Synopses & Reviews
Synopsis
Devoted to information security, this volume begins with a short course on cryptography, mainly based on lectures given by Rudolf Ahlswede at the University of Bielefeld in the mid 1990s. It was the second of his cycle of lectures on information theory which opened with an introductory course on basic coding theorems, as covered in Volume 1 of this series. In this third volume, Shannon's historical work on secrecy systems is detailed, followed by an introduction to an information-theoretic model of wiretap channels, and such important concepts as homophonic coding and authentication. Once the theoretical arguments have been presented, comprehensive technical details of AES are given. Furthermore, a short introduction to the history of public-key cryptology, RSA and El Gamal cryptosystems is provided, followed by a look at the basic theory of elliptic curves, and algorithms for efficient addition in elliptic curves. Lastly, the important topic of "oblivious transfer" is discussed, which is strongly connected to the privacy problem in communication. Today, the importance of this problem is rapidly increasing, and further research and practical realizations are greatly anticipated.
This is the third of several volumes serving as the collected documentation of Rudolf Ahlswede's lectures on information theory. Each volume includes comments from an invited well-known expert. In the supplement to the present volume, Rudiger Reischuk contributes his insights.

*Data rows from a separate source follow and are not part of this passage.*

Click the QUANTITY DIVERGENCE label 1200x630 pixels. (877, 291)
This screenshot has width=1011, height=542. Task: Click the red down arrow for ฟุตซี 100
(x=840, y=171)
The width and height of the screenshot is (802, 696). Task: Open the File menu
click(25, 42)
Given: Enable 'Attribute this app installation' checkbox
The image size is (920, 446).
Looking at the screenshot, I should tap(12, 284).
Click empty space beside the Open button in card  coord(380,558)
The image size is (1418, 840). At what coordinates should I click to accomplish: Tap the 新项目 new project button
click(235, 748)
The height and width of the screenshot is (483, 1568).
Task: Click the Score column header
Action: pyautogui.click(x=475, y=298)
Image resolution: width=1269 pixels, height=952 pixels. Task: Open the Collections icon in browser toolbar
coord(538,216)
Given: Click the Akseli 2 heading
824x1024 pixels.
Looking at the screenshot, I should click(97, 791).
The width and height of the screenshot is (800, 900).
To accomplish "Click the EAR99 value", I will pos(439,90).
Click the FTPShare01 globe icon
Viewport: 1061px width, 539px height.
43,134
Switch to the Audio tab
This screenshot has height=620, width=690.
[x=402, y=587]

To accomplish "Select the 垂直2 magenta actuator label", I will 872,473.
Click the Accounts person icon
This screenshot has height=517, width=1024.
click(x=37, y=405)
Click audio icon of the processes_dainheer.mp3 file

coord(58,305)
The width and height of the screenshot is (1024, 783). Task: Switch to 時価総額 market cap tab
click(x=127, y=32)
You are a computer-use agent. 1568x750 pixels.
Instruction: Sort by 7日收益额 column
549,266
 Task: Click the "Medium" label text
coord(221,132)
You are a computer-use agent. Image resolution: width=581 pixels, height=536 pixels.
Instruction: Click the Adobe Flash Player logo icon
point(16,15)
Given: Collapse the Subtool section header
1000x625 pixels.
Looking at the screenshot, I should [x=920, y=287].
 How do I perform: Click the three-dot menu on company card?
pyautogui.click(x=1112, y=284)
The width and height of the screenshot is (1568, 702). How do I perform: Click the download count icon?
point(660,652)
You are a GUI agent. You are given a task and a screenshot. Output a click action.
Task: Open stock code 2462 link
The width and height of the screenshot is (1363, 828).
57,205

Classical information processing concerns the main tasks of gaining knowledge and the storage, transmission and hiding of data. The first task is the prime goal of Statistics. For transmission and hiding data, Shannon developed an impressive mathematical theory called Information Theory, which he based on probabilistic models. The theory largely involves the concept of codes with small error probabilities in spite of noise in the transmission, which is modeled by channels. The lectures presented in this work are suitable for graduate students in Mathematics, and also for those working in Theoretical Computer Science, Physics, and Electrical Engineering with a background in basic Mathematics. The lectures can be used as the basis for courses or to supplement courses in many ways. Ph.D. students will also find research problems, often with conjectures, that offer potential subjects for a thesis. More advanced researchers may find questions which form the basis of entire research programs.